During a spinal anesthetic, this sac is purposely punctured to inject medicine into the spinal fluid. Significant leakage leading to headache is rare because the spinal needle used is very small and the tiny puncture site heals quickly and doesn't allow much leakage.
During an epidural, this sac is usually not punctured, so a spinal headache is usually not possible. However, since the sac is essentially the "back wall" of the epidural space it can accidentally be punctured during epidural placement (~1%). Since the epidural needle is larger then the spinal needle (to accommodate placement of the epidural catheter), significant leakage leading to headache is more likely (~50% when accidental puncture occurs). The overall risk of a spinal headache after spinal or epidural anesthesia is about one in a hundred or less. Most are mild and short lived requiring no specific treatment. Conservative measures include bed rest, increased fluid intake, caffeine, and an abdominal binder.
For severe headaches, an autologous blood patch can be performed. An autologous blood patch is a highly effective treatment for a spinal headache. About 90% of spinal headaches will be relieved within 5 to 30 minutes and will require no further treatment. The remaining 10% will require a second patch.
The patient is usually given a dose of IV antibiotics prior to the procedure. The patient is placed in the sitting position and the back is sterilely prepared with iodine or alcohol solutions. A needle or catheter is placed in the epidural space exactly as it would be for an epidural anesthetic. Then a small amount of blood is sterilely withdrawn from the patient's arm and injected into the epidural space. This blood will clot and "patch" the hole in the dural sac, preventing any further leakage of spinal fluid. It also slightly compresses the sac, "buoying" up the brain, thereby quickly relieving the headache. The patient can then resume usual activities. There is no risk of introducing blood borne infections, such as AIDS and hepatitis, since the patients' own blood is used.
A blood patch is not without risk.
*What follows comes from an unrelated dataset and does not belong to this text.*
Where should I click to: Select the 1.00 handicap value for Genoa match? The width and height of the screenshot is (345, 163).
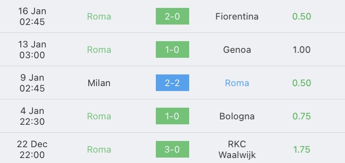point(301,49)
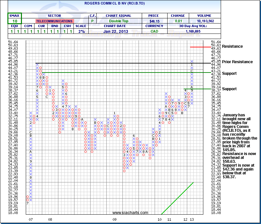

There is a risk of infection occurring in the epidural space, a rare but serious complication. In some cases there may be transient back pain. This back pain may last minutes to hours. In rare instances it can last longer.
There are many factors that contribute to post-operative nausea and vomiting.
The type of surgery (abdominal and ear-nose-throat procedures), anesthetic medications (narcotics), changes in physiologic status (low blood pressure, irritation of internal structures, etc) and patient factors (more likely in patients prone to motion sickness) all interact and may contribute to nausea. In recent years, the armamentarium of anti-nausea drugs has improved significantly and has reduced the occurrence of post-op nausea. If this has been a problem for you in the past, please tell your anesthesiologist and prophylactic (preventive) medications can be given to reduce your risk.